> [Dataset records]:
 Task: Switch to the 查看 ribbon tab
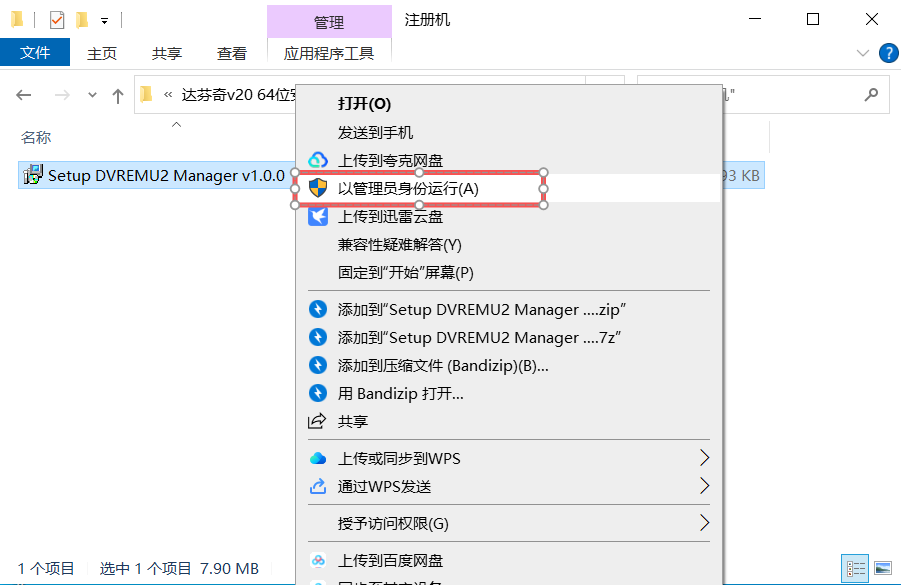[231, 53]
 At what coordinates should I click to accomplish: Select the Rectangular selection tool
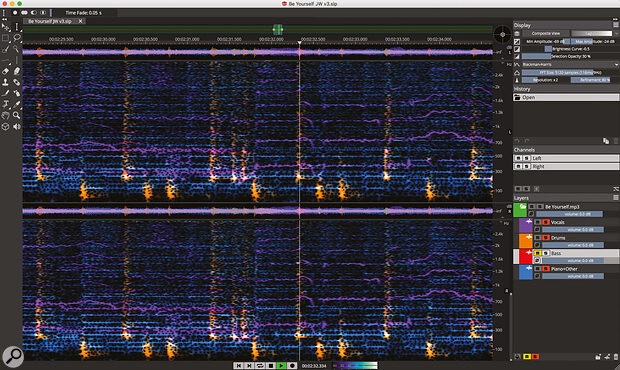(6, 38)
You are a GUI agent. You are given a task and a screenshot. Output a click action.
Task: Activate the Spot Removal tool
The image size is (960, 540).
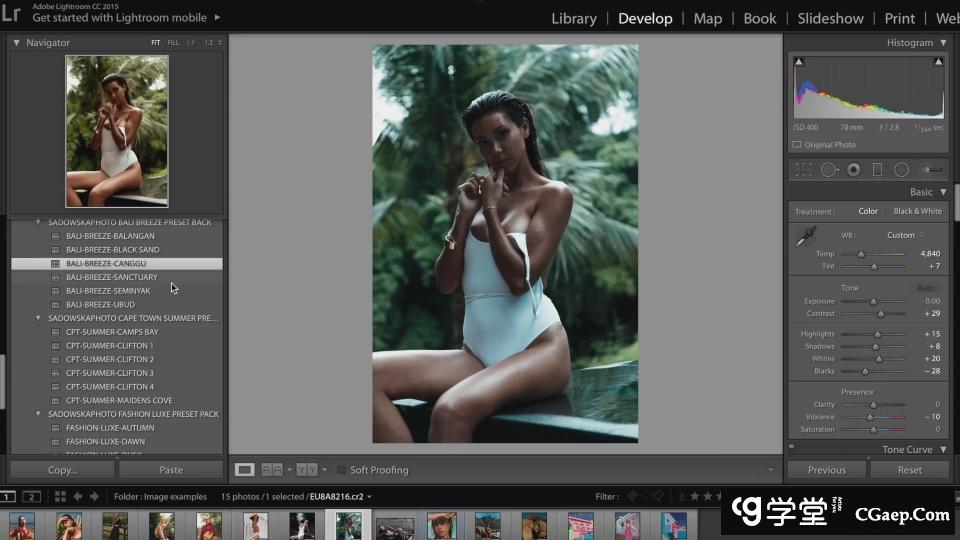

> [Problem statement]: Copy the entries above verbatim. Pictures do not belong in the copy.

> [Answer space]:
 Task: Switch to the 查看 ribbon tab
[231, 53]
 At what coordinates should I click to accomplish: Select the Rectangular selection tool
(6, 38)
You are a GUI agent. You are given a task and a screenshot. Output a click action.
Task: Activate the Spot Removal tool
The image size is (960, 540).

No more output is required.